| Reading text |
━━━━

Tropical Storm Hits Baja

The Los Cabos area is the one of the most urricane vulnerable regions of North America. But you wouldn’t know if from the incredible amount of flood prone development there. There  is a reason the Spanish created missions uphill from floodplains. The Los Cabos and Baja California Sur government by permitting so much bad development in so  many flood prone areas has increased the risk of flood damage  and the loss of life. Serge

TROPICAL Storm Paul lashed Mexico’s Baja California peninsula with rain and winds today while high waves washed a US tourist from a beach resort.

The military, police and civil protection workers began evacuating some 1500 people from poor housing as the storm took aim at the Los Cabos resort, popular with foreign visitors for its golf courses, yachting and sports fishing.

A large wave swept away a US tourist from Washington state who was walking on the beach at Los Cabos.
“He is considered missing. It would be very difficult for him to be found alive,” said firefighter Gabriel Garcia.

Paul faded to a tropical storm from a hurricane, with winds near 75km/h.
The storm was about 210km southwest of Los Cabos and was expected tomorrow to sweep close by the resort, made up of the towns of Cabo San Lucas and San Jose del Cabo, before moving across the Sea of Cortez and hitting the mainland state of Sinaloa.

Authorities shut the Cabos San Lucas port, frustrating sports fishermen who converged on the resort this week for a major competition involving up to 200 boats. The resort escaped serious damage from two hurricanes earlier this year that veered away at the last moment.

Mexican residents of the Tierra y Libertad shantytown district followed the news, concerned the dried-up creek bed where they live could be drenched by flash floods as often before in storms. “It’s scary,” said resident Maria Mariano Reyes, who lives in a flimsy shack.

“Water comes in from both sides of the house and we’re stuck in the middle,” she said. Police drove around endangered areas asking people by loudspeakers to leave their homes and go to shelters.

━━━━

| Data entries |
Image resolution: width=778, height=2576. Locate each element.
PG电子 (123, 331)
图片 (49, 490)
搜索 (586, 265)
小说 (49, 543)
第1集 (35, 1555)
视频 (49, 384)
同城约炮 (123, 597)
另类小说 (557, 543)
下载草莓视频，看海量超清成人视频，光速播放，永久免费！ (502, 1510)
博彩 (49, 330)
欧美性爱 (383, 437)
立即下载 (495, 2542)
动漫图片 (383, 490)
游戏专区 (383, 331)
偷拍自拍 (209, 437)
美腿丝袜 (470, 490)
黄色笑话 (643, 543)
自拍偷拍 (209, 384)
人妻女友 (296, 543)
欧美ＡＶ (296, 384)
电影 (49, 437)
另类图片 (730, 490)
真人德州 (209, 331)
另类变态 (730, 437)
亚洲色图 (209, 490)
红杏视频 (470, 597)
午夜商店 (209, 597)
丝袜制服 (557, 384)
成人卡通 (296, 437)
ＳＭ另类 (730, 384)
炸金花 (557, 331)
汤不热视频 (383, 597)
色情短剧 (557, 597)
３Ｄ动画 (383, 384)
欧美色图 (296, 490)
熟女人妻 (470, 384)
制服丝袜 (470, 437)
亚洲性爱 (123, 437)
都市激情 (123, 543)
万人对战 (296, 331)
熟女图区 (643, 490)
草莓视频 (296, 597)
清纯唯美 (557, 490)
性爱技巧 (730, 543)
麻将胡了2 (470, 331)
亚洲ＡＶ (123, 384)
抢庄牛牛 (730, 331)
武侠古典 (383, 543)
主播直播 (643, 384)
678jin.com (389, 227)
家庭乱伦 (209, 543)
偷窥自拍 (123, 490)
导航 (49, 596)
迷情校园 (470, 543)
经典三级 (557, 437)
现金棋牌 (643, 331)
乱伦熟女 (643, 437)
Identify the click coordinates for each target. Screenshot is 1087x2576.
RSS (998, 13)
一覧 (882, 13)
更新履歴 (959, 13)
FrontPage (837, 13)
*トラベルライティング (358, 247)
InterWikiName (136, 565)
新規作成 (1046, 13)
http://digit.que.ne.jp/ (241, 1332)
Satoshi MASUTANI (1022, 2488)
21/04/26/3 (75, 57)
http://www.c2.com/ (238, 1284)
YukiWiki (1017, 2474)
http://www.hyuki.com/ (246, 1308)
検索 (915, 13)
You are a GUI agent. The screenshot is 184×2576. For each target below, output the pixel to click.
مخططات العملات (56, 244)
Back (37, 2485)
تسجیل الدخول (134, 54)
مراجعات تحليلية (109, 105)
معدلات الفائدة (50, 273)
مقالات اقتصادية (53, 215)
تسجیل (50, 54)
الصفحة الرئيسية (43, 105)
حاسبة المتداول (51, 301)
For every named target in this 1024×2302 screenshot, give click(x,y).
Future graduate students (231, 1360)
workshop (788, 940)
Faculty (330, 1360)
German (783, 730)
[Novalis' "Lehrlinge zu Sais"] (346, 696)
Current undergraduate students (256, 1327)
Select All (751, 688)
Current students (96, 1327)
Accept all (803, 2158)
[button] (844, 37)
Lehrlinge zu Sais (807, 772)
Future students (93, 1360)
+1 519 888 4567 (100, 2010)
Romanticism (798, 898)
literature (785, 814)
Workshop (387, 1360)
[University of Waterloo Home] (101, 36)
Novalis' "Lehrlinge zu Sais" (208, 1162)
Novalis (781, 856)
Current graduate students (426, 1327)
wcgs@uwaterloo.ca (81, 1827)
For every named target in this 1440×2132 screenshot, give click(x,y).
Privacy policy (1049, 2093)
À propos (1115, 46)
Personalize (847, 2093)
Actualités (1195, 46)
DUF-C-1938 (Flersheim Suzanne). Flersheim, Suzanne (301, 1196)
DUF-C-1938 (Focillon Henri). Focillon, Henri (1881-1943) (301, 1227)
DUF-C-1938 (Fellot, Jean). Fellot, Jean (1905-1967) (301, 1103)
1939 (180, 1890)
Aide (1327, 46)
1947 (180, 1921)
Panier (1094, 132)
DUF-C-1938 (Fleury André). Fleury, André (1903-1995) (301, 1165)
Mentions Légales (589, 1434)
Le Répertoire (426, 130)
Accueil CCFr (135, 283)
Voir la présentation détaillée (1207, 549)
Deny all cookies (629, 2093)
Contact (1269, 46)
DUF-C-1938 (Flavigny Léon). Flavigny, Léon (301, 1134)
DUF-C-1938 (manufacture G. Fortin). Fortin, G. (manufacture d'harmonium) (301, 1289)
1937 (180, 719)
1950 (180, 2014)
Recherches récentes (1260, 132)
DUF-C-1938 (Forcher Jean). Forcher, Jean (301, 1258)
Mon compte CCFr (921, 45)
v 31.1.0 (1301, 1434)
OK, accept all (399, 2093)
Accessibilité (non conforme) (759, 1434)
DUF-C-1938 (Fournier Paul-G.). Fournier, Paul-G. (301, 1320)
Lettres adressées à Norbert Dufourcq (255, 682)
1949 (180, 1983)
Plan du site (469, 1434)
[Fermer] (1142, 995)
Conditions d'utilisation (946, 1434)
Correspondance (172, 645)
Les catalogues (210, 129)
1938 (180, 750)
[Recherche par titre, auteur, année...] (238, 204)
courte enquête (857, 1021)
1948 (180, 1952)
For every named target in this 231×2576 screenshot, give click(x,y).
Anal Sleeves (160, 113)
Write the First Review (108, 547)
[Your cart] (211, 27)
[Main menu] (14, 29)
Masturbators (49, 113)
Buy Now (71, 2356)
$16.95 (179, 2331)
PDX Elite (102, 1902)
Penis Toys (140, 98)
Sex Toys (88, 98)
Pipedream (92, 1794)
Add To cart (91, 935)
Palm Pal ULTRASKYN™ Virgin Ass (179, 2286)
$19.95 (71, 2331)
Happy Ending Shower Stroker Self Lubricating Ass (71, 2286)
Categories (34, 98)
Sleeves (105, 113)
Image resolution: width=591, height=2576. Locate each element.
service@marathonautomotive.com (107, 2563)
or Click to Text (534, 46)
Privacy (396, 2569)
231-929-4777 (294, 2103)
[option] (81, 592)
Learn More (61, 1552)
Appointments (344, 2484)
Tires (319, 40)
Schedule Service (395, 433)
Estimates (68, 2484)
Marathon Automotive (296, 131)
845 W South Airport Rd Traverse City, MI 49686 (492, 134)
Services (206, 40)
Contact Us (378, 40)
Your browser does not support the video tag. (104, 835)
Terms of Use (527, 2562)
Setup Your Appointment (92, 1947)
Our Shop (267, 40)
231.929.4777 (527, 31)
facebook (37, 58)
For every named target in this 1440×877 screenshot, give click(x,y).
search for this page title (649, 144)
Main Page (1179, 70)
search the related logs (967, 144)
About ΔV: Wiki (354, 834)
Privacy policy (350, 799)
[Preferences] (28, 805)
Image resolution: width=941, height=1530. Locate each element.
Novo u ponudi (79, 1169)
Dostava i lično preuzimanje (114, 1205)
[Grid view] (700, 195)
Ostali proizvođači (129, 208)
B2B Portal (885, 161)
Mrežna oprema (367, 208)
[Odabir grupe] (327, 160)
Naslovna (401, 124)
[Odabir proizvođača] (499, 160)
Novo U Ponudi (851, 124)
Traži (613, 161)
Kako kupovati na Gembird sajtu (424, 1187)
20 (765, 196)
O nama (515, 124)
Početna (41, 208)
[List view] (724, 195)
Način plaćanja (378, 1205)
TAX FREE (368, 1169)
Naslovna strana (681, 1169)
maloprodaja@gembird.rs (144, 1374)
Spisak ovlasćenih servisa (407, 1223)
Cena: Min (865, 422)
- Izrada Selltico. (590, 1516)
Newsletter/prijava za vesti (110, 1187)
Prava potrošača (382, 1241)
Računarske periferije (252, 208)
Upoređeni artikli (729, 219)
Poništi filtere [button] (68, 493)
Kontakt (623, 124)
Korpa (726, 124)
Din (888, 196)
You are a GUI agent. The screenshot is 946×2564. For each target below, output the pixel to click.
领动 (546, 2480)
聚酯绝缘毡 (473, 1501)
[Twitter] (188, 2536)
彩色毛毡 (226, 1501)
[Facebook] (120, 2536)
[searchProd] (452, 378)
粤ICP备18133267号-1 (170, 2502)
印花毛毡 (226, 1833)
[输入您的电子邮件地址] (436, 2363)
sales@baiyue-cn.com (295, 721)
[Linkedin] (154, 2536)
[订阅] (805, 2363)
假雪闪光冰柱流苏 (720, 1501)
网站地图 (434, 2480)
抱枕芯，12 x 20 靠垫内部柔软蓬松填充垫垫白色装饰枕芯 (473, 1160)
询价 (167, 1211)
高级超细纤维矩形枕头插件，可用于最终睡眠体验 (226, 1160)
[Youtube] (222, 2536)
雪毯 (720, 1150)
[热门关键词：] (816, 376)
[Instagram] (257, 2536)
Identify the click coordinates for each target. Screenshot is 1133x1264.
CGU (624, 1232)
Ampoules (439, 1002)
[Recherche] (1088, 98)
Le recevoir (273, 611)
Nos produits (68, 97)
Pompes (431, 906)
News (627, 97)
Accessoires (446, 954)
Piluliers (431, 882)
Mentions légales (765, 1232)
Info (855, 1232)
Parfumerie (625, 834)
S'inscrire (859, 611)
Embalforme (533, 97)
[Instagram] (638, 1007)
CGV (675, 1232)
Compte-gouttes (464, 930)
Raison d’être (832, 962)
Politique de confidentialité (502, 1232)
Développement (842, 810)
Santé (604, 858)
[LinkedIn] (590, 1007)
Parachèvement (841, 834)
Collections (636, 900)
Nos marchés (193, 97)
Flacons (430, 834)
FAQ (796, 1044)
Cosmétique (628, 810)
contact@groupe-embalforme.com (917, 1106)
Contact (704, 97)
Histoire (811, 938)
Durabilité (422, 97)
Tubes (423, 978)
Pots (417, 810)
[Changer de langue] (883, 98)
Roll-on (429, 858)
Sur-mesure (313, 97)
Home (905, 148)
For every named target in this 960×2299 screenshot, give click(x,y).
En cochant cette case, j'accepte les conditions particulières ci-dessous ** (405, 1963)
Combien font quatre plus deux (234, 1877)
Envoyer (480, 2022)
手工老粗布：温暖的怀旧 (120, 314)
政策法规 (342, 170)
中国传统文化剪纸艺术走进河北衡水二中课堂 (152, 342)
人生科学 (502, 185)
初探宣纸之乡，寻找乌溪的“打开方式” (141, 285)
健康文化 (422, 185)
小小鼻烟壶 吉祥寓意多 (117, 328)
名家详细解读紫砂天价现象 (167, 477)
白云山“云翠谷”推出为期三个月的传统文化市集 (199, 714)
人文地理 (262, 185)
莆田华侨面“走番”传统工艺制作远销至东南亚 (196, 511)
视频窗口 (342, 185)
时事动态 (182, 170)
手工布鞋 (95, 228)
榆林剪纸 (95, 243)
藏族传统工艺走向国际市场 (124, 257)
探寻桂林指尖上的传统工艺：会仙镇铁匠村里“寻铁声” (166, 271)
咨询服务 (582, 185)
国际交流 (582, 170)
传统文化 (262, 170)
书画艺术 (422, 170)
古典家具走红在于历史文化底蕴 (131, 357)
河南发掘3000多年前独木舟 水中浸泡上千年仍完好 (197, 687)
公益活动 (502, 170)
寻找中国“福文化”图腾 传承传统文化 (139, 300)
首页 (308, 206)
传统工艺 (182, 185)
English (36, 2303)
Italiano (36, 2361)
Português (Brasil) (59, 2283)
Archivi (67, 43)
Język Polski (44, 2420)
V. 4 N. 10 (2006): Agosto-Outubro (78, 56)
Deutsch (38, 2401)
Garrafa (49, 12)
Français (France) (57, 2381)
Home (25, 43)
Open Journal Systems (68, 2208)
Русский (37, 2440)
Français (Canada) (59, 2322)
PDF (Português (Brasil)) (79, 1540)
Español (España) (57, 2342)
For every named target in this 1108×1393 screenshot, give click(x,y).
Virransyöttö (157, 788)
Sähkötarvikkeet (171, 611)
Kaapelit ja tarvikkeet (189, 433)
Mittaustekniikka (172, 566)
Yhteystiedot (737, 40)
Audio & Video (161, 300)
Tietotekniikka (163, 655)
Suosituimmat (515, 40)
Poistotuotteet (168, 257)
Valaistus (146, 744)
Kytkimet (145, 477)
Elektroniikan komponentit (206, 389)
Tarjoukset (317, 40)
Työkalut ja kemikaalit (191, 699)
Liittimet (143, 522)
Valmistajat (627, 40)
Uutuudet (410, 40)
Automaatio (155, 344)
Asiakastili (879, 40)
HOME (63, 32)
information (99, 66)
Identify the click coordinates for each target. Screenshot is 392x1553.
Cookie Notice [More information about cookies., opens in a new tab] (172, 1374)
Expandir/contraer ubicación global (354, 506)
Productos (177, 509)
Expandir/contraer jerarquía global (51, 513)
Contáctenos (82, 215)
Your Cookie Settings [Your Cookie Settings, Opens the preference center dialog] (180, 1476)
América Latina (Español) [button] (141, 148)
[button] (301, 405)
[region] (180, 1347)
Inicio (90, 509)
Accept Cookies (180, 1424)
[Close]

━━━━

| Tasks for this exercise |
**1)** Quote the news article about Tropical Storm Paul word for word, from its headline to its final sentence.
**2)** Please print the entries starting with the line with "草莓视频 (296, 597)" and going on through the line with "Novalis (781, 856)", both of those lines included.
The news article and the entries are unrelated to each other.

| Answers to each task |
**1)**
Tropical Storm Hits Baja

The Los Cabos area is the one of the most urricane vulnerable regions of North America. But you wouldn’t know if from the incredible amount of flood prone development there. There  is a reason the Spanish created missions uphill from floodplains. The Los Cabos and Baja California Sur government by permitting so much bad development in so  many flood prone areas has increased the risk of flood damage  and the loss of life. Serge

TROPICAL Storm Paul lashed Mexico’s Baja California peninsula with rain and winds today while high waves washed a US tourist from a beach resort.

The military, police and civil protection workers began evacuating some 1500 people from poor housing as the storm took aim at the Los Cabos resort, popular with foreign visitors for its golf courses, yachting and sports fishing.

A large wave swept away a US tourist from Washington state who was walking on the beach at Los Cabos.
“He is considered missing. It would be very difficult for him to be found alive,” said firefighter Gabriel Garcia.

Paul faded to a tropical storm from a hurricane, with winds near 75km/h.
The storm was about 210km southwest of Los Cabos and was expected tomorrow to sweep close by the resort, made up of the towns of Cabo San Lucas and San Jose del Cabo, before moving across the Sea of Cortez and hitting the mainland state of Sinaloa.

Authorities shut the Cabos San Lucas port, frustrating sports fishermen who converged on the resort this week for a major competition involving up to 200 boats. The resort escaped serious damage from two hurricanes earlier this year that veered away at the last moment.

Mexican residents of the Tierra y Libertad shantytown district followed the news, concerned the dried-up creek bed where they live could be drenched by flash floods as often before in storms. “It’s scary,” said resident Maria Mariano Reyes, who lives in a flimsy shack.

“Water comes in from both sides of the house and we’re stuck in the middle,” she said. Police drove around endangered areas asking people by loudspeakers to leave their homes and go to shelters.

**2)**
草莓视频 (296, 597)
清纯唯美 (557, 490)
性爱技巧 (730, 543)
麻将胡了2 (470, 331)
亚洲ＡＶ (123, 384)
抢庄牛牛 (730, 331)
武侠古典 (383, 543)
主播直播 (643, 384)
678jin.com (389, 227)
家庭乱伦 (209, 543)
偷窥自拍 (123, 490)
导航 (49, 596)
迷情校园 (470, 543)
经典三级 (557, 437)
现金棋牌 (643, 331)
乱伦熟女 (643, 437)
Identify the click coordinates for each target. Screenshot is 1087x2576.
RSS (998, 13)
一覧 (882, 13)
更新履歴 (959, 13)
FrontPage (837, 13)
*トラベルライティング (358, 247)
InterWikiName (136, 565)
新規作成 (1046, 13)
http://digit.que.ne.jp/ (241, 1332)
Satoshi MASUTANI (1022, 2488)
21/04/26/3 (75, 57)
http://www.c2.com/ (238, 1284)
YukiWiki (1017, 2474)
http://www.hyuki.com/ (246, 1308)
検索 (915, 13)
You are a GUI agent. The screenshot is 184×2576. For each target below, output the pixel to click.
مخططات العملات (56, 244)
Back (37, 2485)
تسجیل الدخول (134, 54)
مراجعات تحليلية (109, 105)
معدلات الفائدة (50, 273)
مقالات اقتصادية (53, 215)
تسجیل (50, 54)
الصفحة الرئيسية (43, 105)
حاسبة المتداول (51, 301)
For every named target in this 1024×2302 screenshot, give click(x,y).
Future graduate students (231, 1360)
workshop (788, 940)
Faculty (330, 1360)
German (783, 730)
[Novalis' "Lehrlinge zu Sais"] (346, 696)
Current undergraduate students (256, 1327)
Select All (751, 688)
Current students (96, 1327)
Accept all (803, 2158)
[button] (844, 37)
Lehrlinge zu Sais (807, 772)
Future students (93, 1360)
+1 519 888 4567 (100, 2010)
Romanticism (798, 898)
literature (785, 814)
Workshop (387, 1360)
[University of Waterloo Home] (101, 36)
Novalis' "Lehrlinge zu Sais" (208, 1162)
Novalis (781, 856)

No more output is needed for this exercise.